Dari prasasti inilah kita dapat mengetahui peristiwa-peristiwa yang pernah terjadi
pada masa lalu.
Prasasti
tertua yang ditemukan di Indonesia berasal dari abad ke-5, yaitu peninggalan
Raja Mulawarman dari Kerajaan Kutai dan peninggalan Raja Purnawarman dari
Kerajaan
Tarumanegara.
Isi prasasti sebagian besar mengagungkan keperkasaan raja.
3. Arca
Arca atau
patung biasanya terdapat dalam sebuah candi. Arca menjadi simbol telah
bersatunya raja dengan dewa penitisnya. Patung dewa-dewa agama Hindu di
antaranya Dewa Siwa, Dewa Wisnu, dan Dewa Brahma. Ketiga dewa tersebut biasanya
disebut Trimurti. Di dalam agama Budha dikenal adanya Arca Buddha. Arca Buddha
biasanya sangat sederhana, tanpa hiasan, hanya memakai jubah.
4. Karya Sastra
Peninggalan
bersejarah yang lain adalah karya sastra. Keberadaan Kerajaan Kediri diketahui
dari hasil karya berupa kitab sastra. Hasil karya sastra tersebut adalah Kitab
Kakawin Bharatayudha yang ditulis Mpu Sedah dan Mpu Panuluh yang menceritakan
tentang kemenangan Kediri/Panjalu atas Jenggala.
Keberadaan
Kerajaan Singasari dibuktikan melalui kitab sastra peninggalan zaman Majapahit
yang berjudul Negarakertagama karangan Mpu Prapanca.

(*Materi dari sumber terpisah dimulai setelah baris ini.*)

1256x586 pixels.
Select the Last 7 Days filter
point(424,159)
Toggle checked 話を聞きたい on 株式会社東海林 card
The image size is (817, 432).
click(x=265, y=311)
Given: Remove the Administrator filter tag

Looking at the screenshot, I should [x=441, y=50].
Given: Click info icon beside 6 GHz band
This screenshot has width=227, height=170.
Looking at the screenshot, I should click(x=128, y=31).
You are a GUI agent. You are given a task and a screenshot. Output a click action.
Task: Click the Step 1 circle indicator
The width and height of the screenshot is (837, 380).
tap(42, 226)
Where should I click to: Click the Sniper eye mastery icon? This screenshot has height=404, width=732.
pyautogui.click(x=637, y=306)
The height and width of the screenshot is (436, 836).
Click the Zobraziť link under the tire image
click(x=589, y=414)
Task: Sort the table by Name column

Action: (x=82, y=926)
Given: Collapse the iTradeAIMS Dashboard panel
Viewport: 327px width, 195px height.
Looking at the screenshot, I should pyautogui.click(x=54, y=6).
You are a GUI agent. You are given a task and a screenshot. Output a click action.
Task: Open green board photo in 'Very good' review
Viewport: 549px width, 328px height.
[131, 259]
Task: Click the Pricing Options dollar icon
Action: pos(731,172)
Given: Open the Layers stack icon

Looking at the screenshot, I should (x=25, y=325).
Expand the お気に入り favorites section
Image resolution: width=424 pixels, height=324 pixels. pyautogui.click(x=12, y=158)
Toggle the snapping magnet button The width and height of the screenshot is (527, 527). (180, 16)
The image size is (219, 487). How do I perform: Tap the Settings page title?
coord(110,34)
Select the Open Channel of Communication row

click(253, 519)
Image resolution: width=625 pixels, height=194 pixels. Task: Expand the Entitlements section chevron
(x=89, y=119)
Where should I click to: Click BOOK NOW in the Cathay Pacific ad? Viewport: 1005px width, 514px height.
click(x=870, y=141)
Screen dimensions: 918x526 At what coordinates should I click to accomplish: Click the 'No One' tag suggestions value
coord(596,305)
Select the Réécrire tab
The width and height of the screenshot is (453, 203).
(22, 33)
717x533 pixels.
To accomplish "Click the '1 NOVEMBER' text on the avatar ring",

Karya sastra tersebut
menjelaskan tentang raja-raja yang memerintah di Singasari. Selain itu, ada
Kitab Pararaton yang menceritakan riwayat Ken Arok yang penuh keajaiban. Kitab
Pararaton isinya sebagian besaradalah mitos atau dongeng, tetapi dari Kitab
Pararatonlah asal usul Ken Arok menjadi raja dapat diketahui.